AT THE AGA PARTNERS IN QUALITY MEETING

WASHINGTON (FRONTLINE MEDICAL NEWS) – Between a growing trend of consumers becoming more cost conscious in health care and a lack of differentiating quality measures, gastroenterologists could be staring at price as the key competitive point that determines market share.

This was the warning Francois de Brantes , executive director of the consultancy Health Care Incentives Improvement Institute, told attendees at the American Gastroenterological Association’s Partners in Quality 2016 conference.

On the side of quality, he noted that what is passing for quality measures, both in the current Physician Quality Reporting System and in the recently released consensus core quality measures developed in collaboration between the Centers for Medicare & Medicaid Services (CMS), America’s Health Insurance Plans, providers, and other stakeholders, will do very little to differentiate one physician from another.

And signs are pointing to that continuing as CMS shifts to paying for quality under the forthcoming Merit-Based Incentive Payment System and alternative payment models.

“Over the next several years, there are going to be coming from medical specialty societies and others, proposals to CMS around physician-based alternative payment models,” Mr. de Brantes said.

“I’ll bet you anything that most of them are going to be procedure centric because they think Medicare price doesn’t matter, it’s fixed,” he continued. “But what you do there will have a spill-over effect. They’re going to have a tendency to be very tightly defined around a few services, a few things that most physicians feel are under their control. The more you do that, the more you are going into a price war.”
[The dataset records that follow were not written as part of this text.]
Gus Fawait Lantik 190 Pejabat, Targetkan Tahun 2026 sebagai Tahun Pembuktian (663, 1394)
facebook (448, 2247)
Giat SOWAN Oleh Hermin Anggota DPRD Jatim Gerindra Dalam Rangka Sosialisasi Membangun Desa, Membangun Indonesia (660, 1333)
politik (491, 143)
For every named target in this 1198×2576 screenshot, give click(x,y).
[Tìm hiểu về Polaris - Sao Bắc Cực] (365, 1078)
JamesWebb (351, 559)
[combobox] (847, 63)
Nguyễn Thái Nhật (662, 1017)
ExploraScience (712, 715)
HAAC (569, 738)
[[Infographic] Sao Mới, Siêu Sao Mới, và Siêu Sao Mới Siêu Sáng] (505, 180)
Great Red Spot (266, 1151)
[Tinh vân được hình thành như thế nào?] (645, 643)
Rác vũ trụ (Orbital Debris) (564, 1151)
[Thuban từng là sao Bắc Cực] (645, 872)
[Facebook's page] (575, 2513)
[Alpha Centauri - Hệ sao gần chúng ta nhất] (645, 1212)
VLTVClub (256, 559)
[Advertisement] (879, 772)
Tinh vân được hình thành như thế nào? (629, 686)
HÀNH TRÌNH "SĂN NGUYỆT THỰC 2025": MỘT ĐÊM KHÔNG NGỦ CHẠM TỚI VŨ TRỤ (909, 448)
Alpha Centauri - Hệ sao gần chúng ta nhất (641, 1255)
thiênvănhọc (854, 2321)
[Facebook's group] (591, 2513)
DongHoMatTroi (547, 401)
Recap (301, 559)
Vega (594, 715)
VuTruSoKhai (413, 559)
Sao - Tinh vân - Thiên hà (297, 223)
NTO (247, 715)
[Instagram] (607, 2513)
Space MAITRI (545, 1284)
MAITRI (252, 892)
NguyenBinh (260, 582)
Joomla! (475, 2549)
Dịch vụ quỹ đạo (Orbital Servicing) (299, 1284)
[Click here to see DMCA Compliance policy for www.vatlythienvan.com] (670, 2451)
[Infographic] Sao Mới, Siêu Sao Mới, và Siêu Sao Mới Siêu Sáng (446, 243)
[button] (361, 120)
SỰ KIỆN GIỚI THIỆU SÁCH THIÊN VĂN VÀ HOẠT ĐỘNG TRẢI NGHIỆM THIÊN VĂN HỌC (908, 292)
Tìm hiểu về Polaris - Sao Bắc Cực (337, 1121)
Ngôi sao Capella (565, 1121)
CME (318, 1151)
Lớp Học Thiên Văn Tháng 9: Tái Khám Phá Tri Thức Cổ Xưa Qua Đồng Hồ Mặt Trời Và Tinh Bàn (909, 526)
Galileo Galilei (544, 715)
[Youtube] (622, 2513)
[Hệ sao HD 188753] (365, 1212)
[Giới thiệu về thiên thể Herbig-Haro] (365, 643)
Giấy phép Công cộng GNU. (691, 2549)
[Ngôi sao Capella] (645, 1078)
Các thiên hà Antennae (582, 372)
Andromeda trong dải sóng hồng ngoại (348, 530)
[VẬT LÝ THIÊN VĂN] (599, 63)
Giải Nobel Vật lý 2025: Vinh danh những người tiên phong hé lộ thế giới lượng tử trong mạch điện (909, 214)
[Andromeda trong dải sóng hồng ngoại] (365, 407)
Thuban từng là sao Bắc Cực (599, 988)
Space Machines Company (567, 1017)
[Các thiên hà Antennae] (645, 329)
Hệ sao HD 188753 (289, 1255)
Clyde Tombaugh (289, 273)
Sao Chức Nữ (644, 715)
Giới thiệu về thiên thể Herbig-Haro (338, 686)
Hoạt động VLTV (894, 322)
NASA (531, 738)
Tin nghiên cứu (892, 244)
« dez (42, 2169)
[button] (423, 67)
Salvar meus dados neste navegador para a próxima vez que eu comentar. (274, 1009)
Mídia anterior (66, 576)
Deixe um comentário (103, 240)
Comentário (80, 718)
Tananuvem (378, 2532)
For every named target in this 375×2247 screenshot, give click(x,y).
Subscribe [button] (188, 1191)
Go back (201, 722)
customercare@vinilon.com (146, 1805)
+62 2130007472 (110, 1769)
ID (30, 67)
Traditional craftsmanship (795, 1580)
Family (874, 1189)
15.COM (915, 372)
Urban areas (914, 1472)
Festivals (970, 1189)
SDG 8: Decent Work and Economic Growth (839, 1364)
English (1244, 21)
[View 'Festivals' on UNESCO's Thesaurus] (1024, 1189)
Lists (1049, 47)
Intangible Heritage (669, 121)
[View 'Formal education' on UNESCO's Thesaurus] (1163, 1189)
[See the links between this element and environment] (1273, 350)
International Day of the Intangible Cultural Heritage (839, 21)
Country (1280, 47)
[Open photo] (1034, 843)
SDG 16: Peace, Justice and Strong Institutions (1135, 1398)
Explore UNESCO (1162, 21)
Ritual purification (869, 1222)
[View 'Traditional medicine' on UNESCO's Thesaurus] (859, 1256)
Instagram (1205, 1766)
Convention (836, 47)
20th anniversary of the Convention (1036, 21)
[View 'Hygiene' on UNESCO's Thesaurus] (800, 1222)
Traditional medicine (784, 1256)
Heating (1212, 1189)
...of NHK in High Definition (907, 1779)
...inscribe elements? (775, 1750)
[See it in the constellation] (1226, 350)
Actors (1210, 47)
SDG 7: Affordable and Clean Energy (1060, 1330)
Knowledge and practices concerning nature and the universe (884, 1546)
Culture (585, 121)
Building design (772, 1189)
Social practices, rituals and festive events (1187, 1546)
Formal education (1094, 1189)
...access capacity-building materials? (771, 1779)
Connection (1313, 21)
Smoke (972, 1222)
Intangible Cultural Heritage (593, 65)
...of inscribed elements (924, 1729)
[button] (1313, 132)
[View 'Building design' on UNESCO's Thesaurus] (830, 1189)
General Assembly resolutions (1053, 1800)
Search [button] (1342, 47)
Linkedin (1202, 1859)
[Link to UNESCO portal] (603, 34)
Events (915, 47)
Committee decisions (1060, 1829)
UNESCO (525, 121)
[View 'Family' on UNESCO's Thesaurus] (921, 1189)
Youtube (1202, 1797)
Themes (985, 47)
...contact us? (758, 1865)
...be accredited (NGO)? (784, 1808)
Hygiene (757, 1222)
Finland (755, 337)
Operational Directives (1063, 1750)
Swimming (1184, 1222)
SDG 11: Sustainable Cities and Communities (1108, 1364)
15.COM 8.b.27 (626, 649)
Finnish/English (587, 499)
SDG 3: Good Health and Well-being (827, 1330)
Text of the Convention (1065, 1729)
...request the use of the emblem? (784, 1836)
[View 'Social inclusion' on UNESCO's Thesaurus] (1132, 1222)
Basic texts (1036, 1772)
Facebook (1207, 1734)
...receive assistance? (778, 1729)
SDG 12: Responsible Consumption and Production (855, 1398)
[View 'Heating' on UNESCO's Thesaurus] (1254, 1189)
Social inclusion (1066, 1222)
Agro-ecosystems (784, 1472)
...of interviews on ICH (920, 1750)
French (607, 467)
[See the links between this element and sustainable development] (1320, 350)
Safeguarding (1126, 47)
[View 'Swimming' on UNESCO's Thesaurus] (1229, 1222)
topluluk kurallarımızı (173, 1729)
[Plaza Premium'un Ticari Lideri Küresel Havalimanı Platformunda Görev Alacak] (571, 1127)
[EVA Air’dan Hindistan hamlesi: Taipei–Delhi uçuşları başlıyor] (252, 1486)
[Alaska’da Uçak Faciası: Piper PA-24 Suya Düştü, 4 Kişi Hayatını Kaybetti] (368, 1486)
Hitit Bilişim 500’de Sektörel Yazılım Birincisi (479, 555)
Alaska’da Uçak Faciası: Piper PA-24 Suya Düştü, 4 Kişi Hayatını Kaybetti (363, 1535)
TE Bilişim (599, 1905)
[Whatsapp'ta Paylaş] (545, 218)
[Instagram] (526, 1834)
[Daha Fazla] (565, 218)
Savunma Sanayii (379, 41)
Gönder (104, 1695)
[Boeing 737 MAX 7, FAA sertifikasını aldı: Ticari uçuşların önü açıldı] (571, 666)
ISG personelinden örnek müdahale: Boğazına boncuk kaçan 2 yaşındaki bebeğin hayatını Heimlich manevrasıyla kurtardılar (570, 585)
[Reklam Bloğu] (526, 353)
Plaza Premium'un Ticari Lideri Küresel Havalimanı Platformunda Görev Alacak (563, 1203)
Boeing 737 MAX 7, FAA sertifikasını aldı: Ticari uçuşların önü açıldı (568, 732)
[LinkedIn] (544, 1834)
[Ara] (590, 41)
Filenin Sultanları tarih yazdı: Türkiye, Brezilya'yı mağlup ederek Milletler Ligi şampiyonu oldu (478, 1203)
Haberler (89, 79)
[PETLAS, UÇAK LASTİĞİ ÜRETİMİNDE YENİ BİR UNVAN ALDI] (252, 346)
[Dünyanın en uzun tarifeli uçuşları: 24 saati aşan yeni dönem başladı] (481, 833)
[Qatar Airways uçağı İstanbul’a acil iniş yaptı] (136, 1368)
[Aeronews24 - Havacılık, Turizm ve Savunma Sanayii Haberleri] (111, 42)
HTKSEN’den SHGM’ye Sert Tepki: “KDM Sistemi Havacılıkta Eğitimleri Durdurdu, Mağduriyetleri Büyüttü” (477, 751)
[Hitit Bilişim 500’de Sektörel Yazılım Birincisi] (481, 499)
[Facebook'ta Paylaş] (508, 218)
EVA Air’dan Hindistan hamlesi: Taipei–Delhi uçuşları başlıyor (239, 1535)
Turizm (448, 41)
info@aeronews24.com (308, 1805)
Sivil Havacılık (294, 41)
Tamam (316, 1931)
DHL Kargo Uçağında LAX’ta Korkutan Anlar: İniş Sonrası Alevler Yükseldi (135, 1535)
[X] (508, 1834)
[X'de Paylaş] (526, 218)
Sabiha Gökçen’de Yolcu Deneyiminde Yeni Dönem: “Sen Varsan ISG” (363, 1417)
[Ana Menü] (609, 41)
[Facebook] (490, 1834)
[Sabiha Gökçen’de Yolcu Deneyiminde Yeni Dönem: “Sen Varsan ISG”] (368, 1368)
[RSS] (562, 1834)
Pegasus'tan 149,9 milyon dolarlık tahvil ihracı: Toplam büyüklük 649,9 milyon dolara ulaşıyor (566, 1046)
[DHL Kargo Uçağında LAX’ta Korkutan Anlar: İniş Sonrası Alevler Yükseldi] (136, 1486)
He called on gastroenterologists to be more proactive in creating quality measures that are truly based on outcomes and can measure the skill of practicing physicians.

“The less variation there is that is a function of the quality of care being given and the more the variation that’s left is really about differences in prices, the more you are headed straight into a price war,” Mr. de Brantes said. “The more variability there is because of skills in managing patients and how the management of that condition evolves over time, the more opportunity there is to really grab a much bigger of slice of the pie.”

And with pricing becoming a more important piece of the health care decision-making process, gastroenterologists will need to be doing more to show value for what patients are paying for and they will have to be a lot more transparent in providing pricing information up front.

“The point is when it is your money you do make different decisions and transparency becomes the condition for doing business,” Mr. de Brantes said. “It’s not an option and I am not saying it’s going to happen tomorrow, but we are seeing enough signs of enough providers and enough specialties taking a proactive role because the pressure is mounting.”

That pressure is coming from the growing number of high-deductable health care plans that are putting more individual dollars in play, forcing patients to be more aware of their own medical expenses and making decisions based on them.

“This isn’t fantasy. It is people’s money,” he said “It’s not the third party payer’s coffers that are being pulled into this. It is the individual family’s income, 20% of which is now being used if you have a couple of chronic conditions, 20% of your income is being used for health care expenses. So there is a different demand. There’s a different expectation.”

And with that focus coming from consumers on price, he said that added an even stronger incentive for gastroenterologists to step up and develop meaningful quality measures that will add a level of distinction within the market.

“You better be figuring out measures that truly differentiate performance in a meaningful way to you and a meaningful way to consumers,” he said “If everyone looks the same in quality, then I know how I make my decision.”